● Passage for review
###

Lovecraft did learn better in early 1919, when he wrote “Beyond the Wall of Sleep.” This is the story of Joe Slater, a denizen of the Catskill Mountains who in the year 1900 has been interred in a mental institution because of the horrible murder of another man. Slater seems clearly mad, filled with strange cosmic visions which his “debased patois” is unable to articulate coherently. The narrator, an interne at the asylum, takes a special interest in Slater because he feels that there is something “beyond my comprehension” in Slater’s wild dreams and fancies. He contrives a “cosmic ‘radio’” by which he hopes to be able to establish mental communication with Slater. After many fruitless attempts the sought-for communication finally occurs, prefaced b
y weird music and visions of spectacular beauty: Slater’s body has in fact been occupied all his life by an extraterrestrial entity which for some reason has a burning desire for revenge against the star Algol (the Daemon-Star). With the impending death of Slater, the entity will now be free to exact the vengeance it has always desired. Sure enough, on February 22, 1901, come reports of a celebrated nova near Algol.
There are some powerful conceptions in this story, but on the whole it is marred by stilted prose, confusion in critical points of plot and conception, and a vicious class-consciousness. The first puzzle we have to examine is why Lovecraft chose the setting he did. He at this time had no first-hand knowledge of the Catskill Mountains; indeed, he never would do so, although in later years he would explore the colonial areas of New Paltz and Hurley considerably south of the Catskills. He probably first heard about the area from the aged amateur poet Jonathan E. Hoag (1831–1927), who had come to Lovecraft’s notice around 1916 and for whom, beginning in 1918, Lovecraft wrote annual birthday tributes. Hoag lived in Troy, New York, and Lovecraft’s birthday poems appeared simultaneously in various amateur papers and in Hoag’s hometown newspaper, the Troy Times. But Lovecraft himself supplies the source of the story when he notes that it was “written spontaneously after reading an account of some Catskill Mountain degenerates in a N.Y. Tribune article on the New York State Constabulary.”[48] The article in question is “How Our State Police Have Spurred Their Way to Fame” by F. F. Van de Water, published in the New York Tribune for April 27, 1919. This extensive feature article actually mentions a backwoods family named Slater or Slahter (Lovecraft reflects the variant spelling by noting: “His name, as given on the records, was Joe Slater, or Slaader”).

###

● Work request
In the passage on "Beyond the Wall of Sleep," on what date do reports arrive of a nova near Algol? Work only from the passage on "Beyond the Wall of Sleep."

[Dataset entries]

###

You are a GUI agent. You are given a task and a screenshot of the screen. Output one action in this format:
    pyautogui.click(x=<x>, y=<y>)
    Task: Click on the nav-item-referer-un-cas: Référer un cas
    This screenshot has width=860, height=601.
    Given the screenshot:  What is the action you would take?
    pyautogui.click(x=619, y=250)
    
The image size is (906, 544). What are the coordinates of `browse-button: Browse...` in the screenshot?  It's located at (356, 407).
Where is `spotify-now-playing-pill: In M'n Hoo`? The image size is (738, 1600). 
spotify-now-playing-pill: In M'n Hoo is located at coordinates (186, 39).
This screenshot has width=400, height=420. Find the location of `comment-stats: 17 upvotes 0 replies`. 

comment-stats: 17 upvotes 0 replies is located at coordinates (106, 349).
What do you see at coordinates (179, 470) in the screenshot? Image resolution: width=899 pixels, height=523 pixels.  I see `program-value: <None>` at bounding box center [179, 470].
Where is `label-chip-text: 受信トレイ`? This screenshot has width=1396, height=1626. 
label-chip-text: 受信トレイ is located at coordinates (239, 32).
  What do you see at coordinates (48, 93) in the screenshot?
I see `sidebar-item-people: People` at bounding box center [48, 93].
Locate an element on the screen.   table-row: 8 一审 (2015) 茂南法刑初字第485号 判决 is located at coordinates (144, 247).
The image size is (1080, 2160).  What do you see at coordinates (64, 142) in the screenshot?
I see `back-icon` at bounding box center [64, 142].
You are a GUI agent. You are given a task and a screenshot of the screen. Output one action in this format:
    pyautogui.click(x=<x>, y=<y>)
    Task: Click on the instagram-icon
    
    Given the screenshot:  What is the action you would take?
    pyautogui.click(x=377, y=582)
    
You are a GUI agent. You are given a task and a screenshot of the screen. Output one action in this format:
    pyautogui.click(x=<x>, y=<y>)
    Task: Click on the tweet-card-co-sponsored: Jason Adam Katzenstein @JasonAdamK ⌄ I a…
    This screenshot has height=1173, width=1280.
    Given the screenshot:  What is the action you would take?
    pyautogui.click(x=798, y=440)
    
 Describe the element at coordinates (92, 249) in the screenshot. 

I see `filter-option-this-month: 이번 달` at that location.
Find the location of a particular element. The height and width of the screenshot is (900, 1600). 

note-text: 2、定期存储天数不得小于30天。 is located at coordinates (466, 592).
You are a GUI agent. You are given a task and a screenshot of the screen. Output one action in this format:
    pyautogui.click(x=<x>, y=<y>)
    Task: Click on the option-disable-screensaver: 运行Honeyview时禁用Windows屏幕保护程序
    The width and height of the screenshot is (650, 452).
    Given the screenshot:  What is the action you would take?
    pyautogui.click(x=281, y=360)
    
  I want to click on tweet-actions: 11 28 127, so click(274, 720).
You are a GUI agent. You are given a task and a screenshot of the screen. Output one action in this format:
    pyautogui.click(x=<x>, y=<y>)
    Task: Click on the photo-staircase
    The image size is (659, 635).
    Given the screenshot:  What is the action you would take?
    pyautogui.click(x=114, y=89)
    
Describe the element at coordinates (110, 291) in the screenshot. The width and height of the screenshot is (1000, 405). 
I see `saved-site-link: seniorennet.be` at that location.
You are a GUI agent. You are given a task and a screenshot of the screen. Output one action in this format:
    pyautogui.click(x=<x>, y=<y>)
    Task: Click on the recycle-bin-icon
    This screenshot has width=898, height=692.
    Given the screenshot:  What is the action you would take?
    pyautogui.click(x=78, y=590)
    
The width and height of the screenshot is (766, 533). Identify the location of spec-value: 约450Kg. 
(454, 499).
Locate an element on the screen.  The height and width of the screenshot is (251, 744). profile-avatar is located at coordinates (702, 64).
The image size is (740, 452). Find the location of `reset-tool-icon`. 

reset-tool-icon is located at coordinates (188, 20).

###

● Answer to this exercise
February 22, 1901.